Creating a Database View vs Creating a Hibernate Mapping - Performance


Our DB team just created a Database View that combines two tables to pull the records. However, this does not pull all other required data from other table. This view has only fields that are used in the search. The view does not have all the fields required to present in the report.

My understanding is, Views are best used to combine all required tables (not in all cases, though) and required fields to be sent to the report/presentation. We are going to map this View to Hibernate and use Hibernate to pull the data. DB team argues that, you don't need all columns and tables, and pointed me to do all these stuff with Hibernate mappings.

I am wondering whats the point of the view then. Or may be I am not getting this right?! The view just has the fields that are searched on.


Solution

  • As so often, it depends on many things.
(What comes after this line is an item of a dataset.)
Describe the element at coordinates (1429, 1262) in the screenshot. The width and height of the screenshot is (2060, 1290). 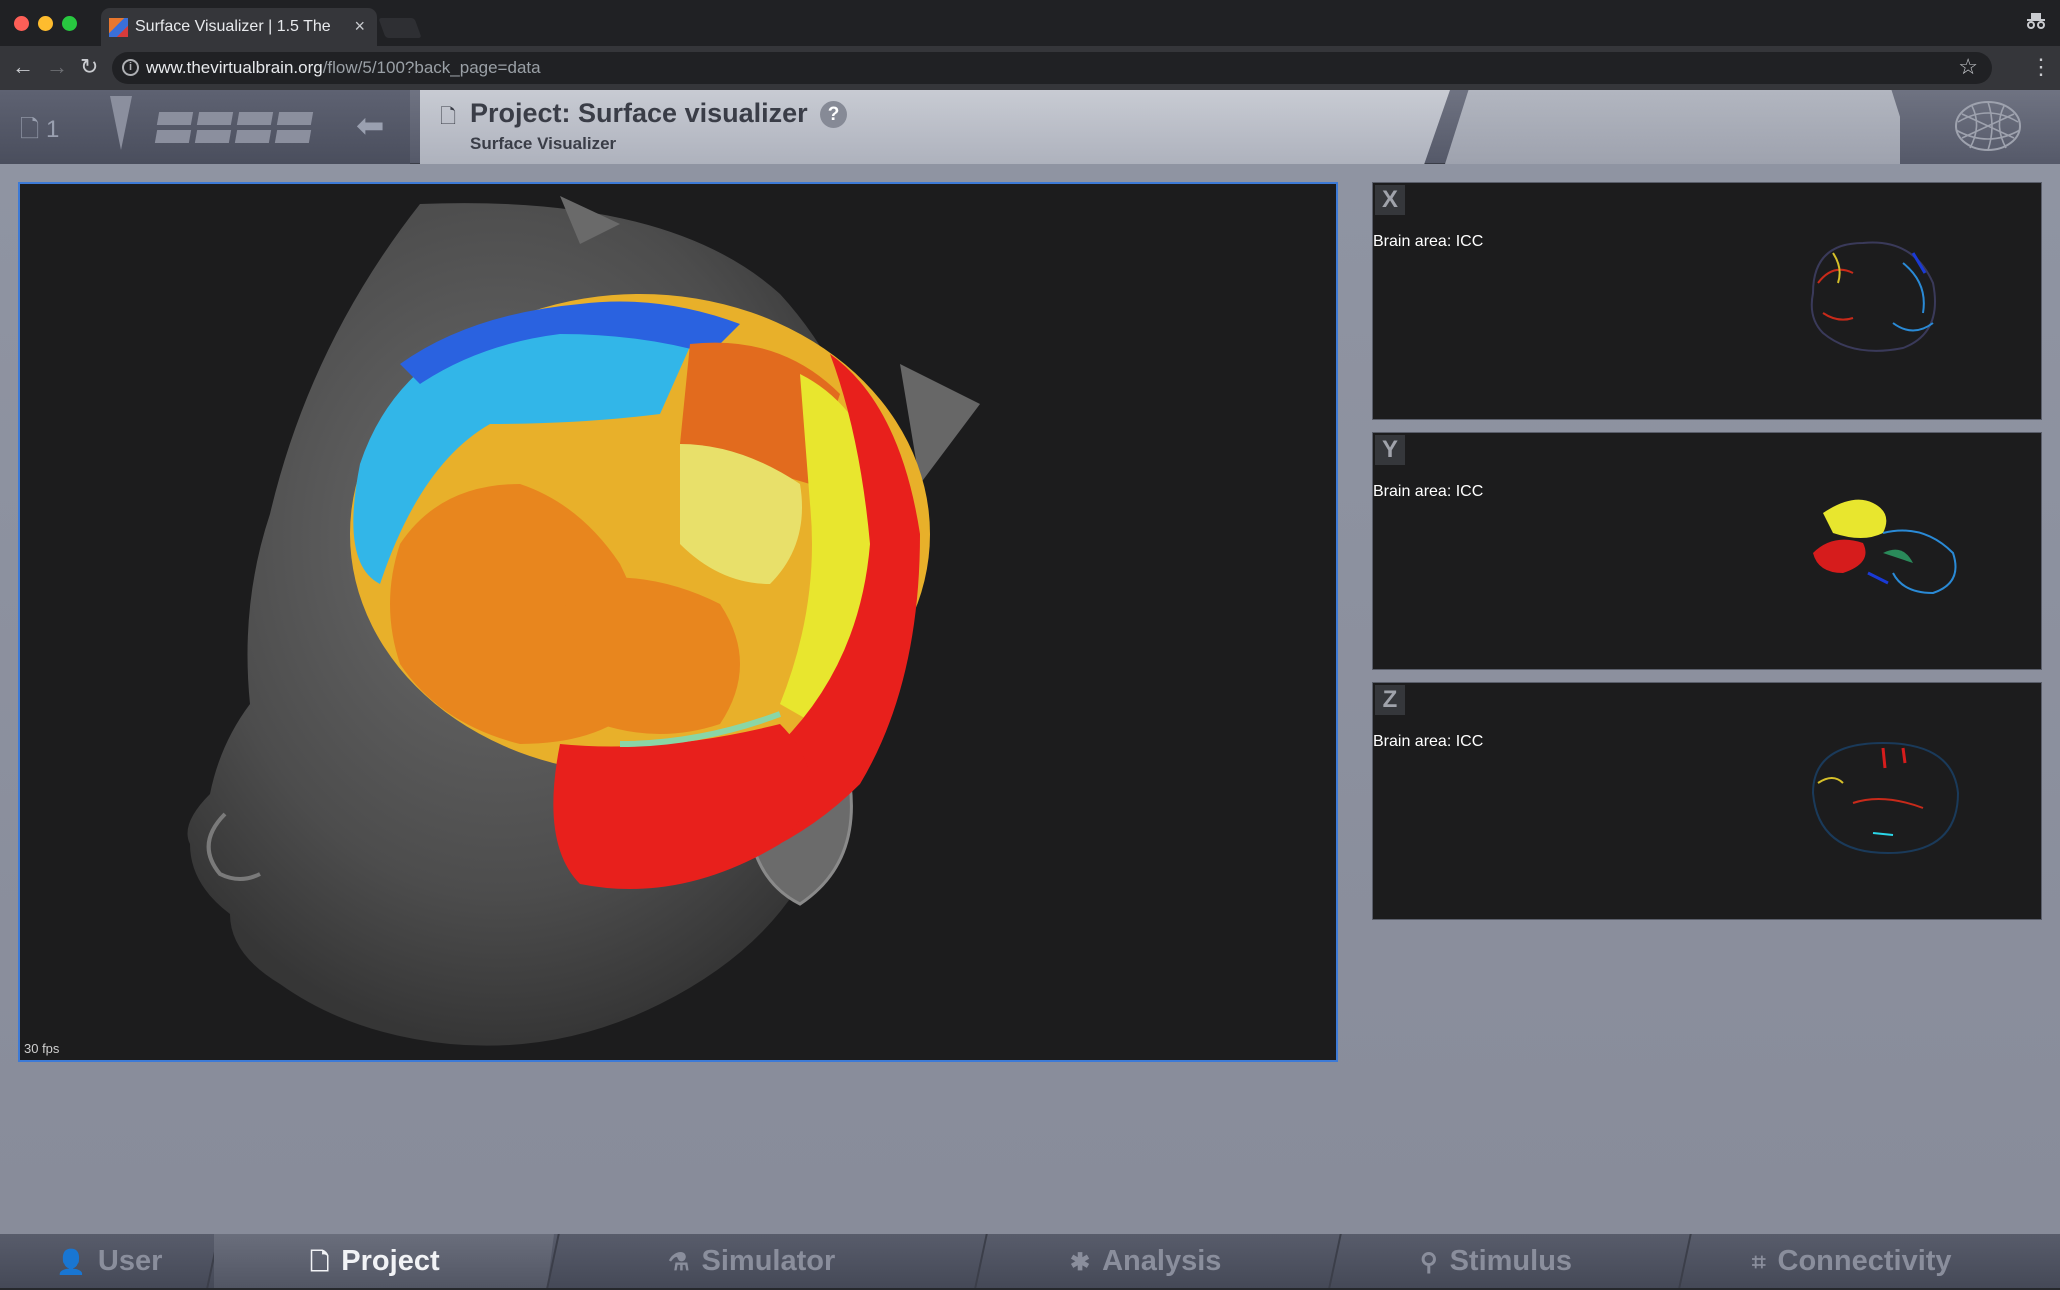
I see `pin-icon: ⚲` at that location.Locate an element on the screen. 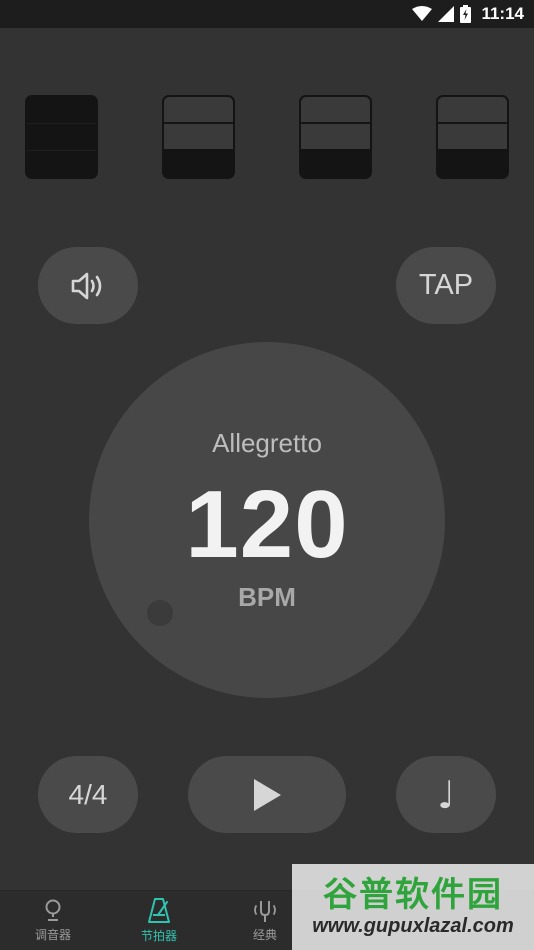  nav-classic-label: 经典 is located at coordinates (264, 935).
    The best way to think about views (in the context you describe) is as a stored reusable select statement. It doesn't have to have all the columns needed by the final results, you can still join them with the view, just as if the view would be a table. And this is what your DB team seams to suggest.

    If the missing column are part of the tables that are used in the construction of the view, you probably take a performance hit, because you will join the table twice, instead of once. This would probably be a bad idea.
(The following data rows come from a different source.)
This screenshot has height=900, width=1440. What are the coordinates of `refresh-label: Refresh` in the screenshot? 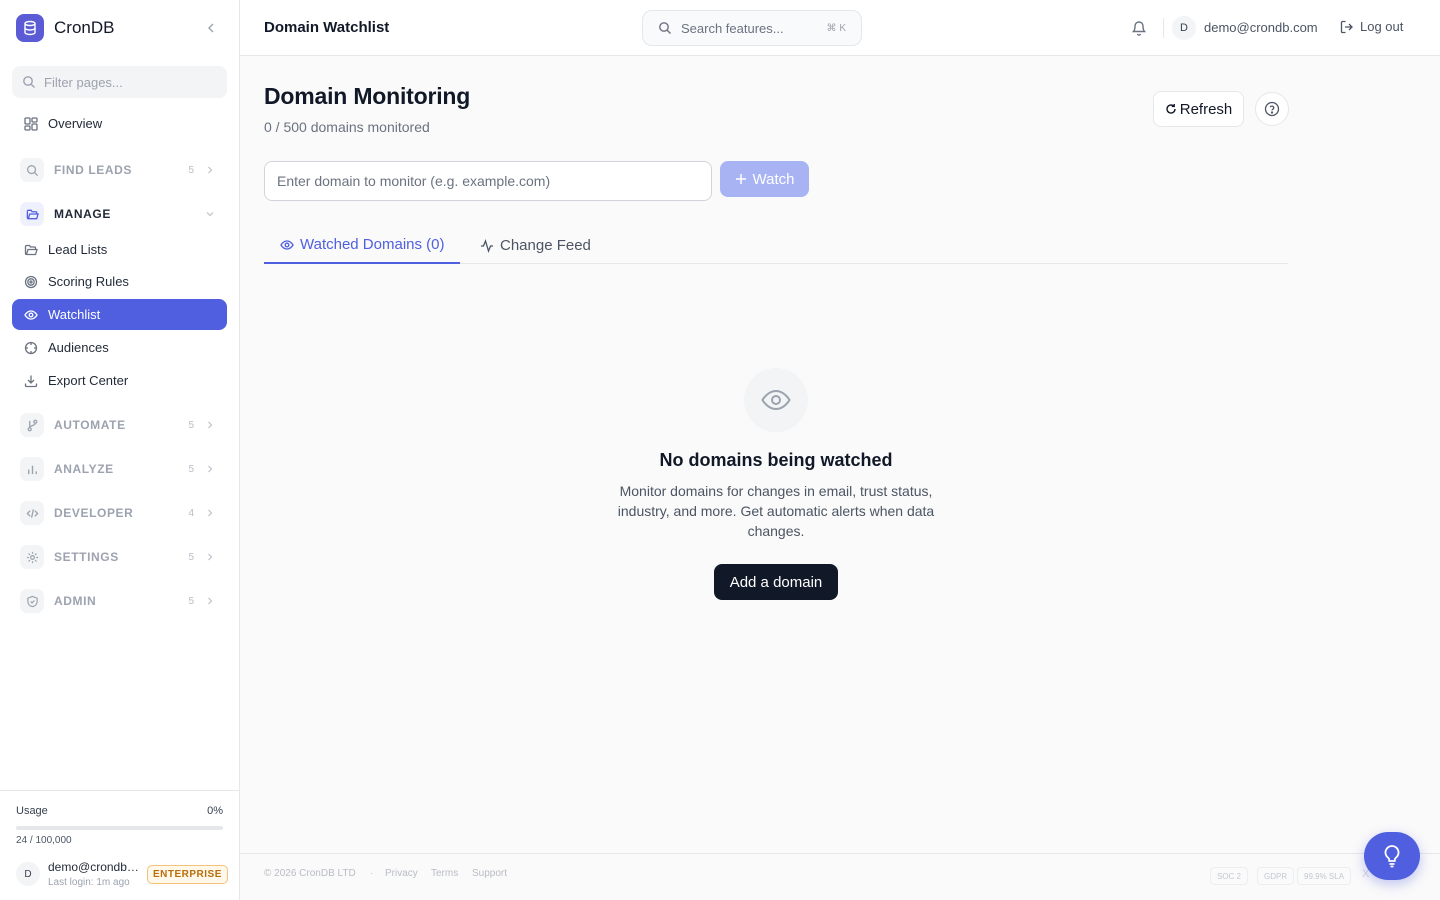 It's located at (1206, 109).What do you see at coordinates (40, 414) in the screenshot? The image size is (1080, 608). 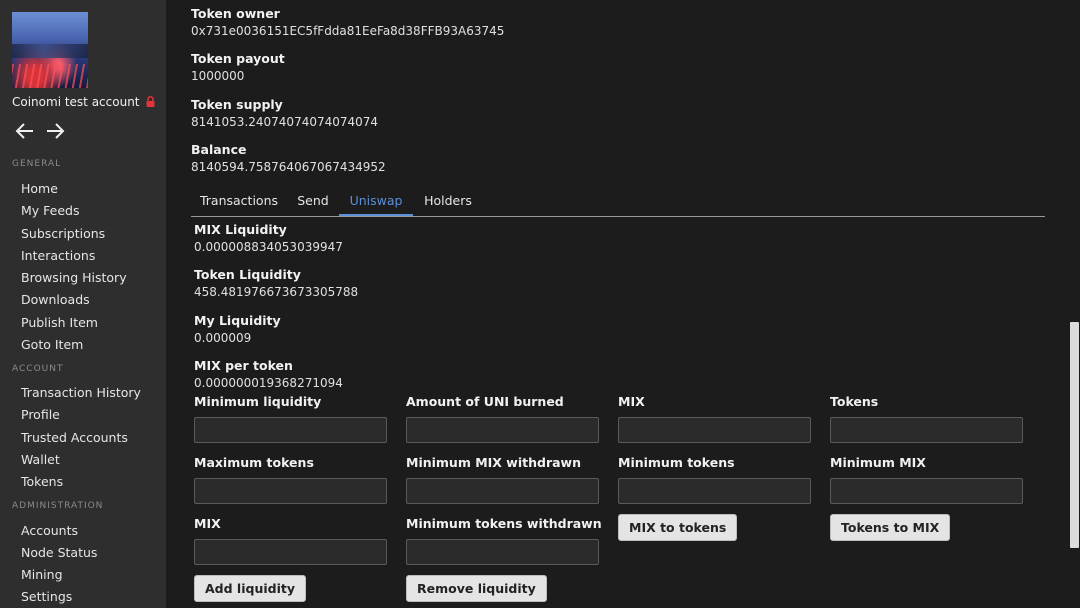 I see `sidebar-item-profile: Profile` at bounding box center [40, 414].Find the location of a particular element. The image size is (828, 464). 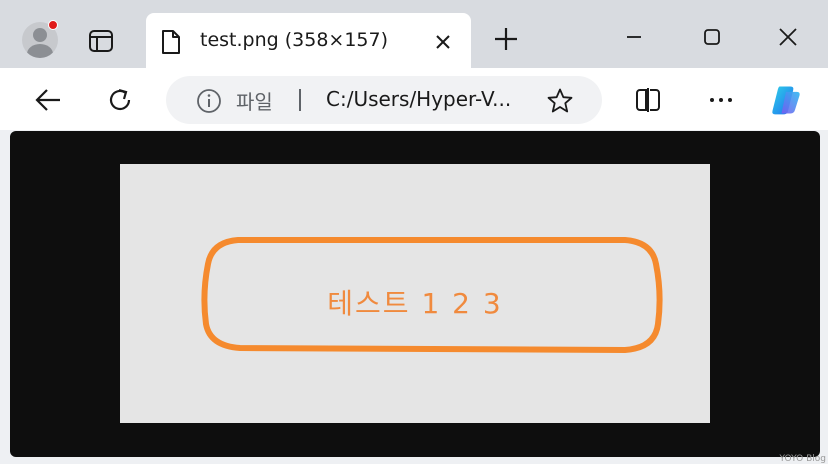

address-divider is located at coordinates (300, 100).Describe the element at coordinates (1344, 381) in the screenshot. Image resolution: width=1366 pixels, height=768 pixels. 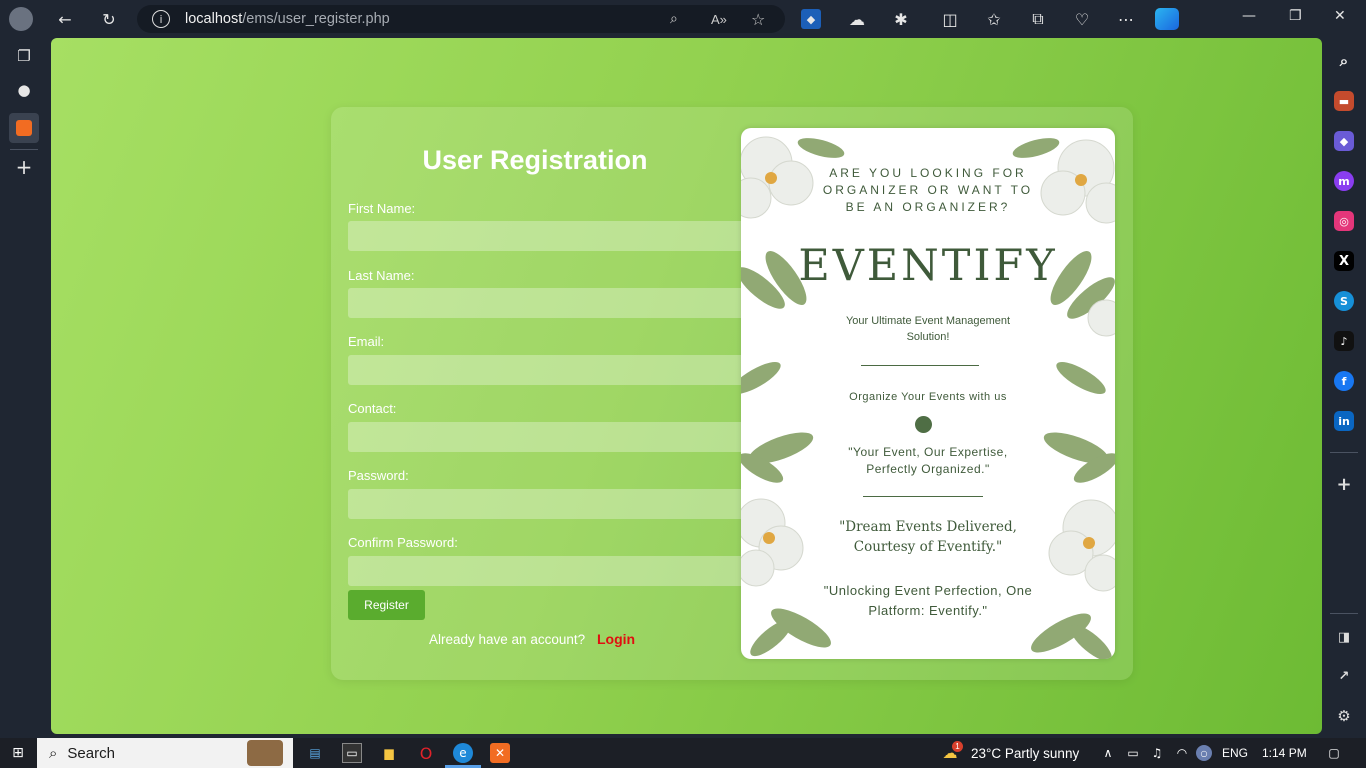
I see `facebook-icon: f` at that location.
    In case of doubt do an experiment:

    Write the statement as it would look, if you use the view.

    Then write the statement as you would use to create the view you seem to prefer.

    Ensure both produce the exact same result.

    Measure the time needed by both statements. Make sure you measure the time need to get all results, not just the first 20 or something, because often with large results, the access path that delivers the first rows fast, takes much longer to get all results.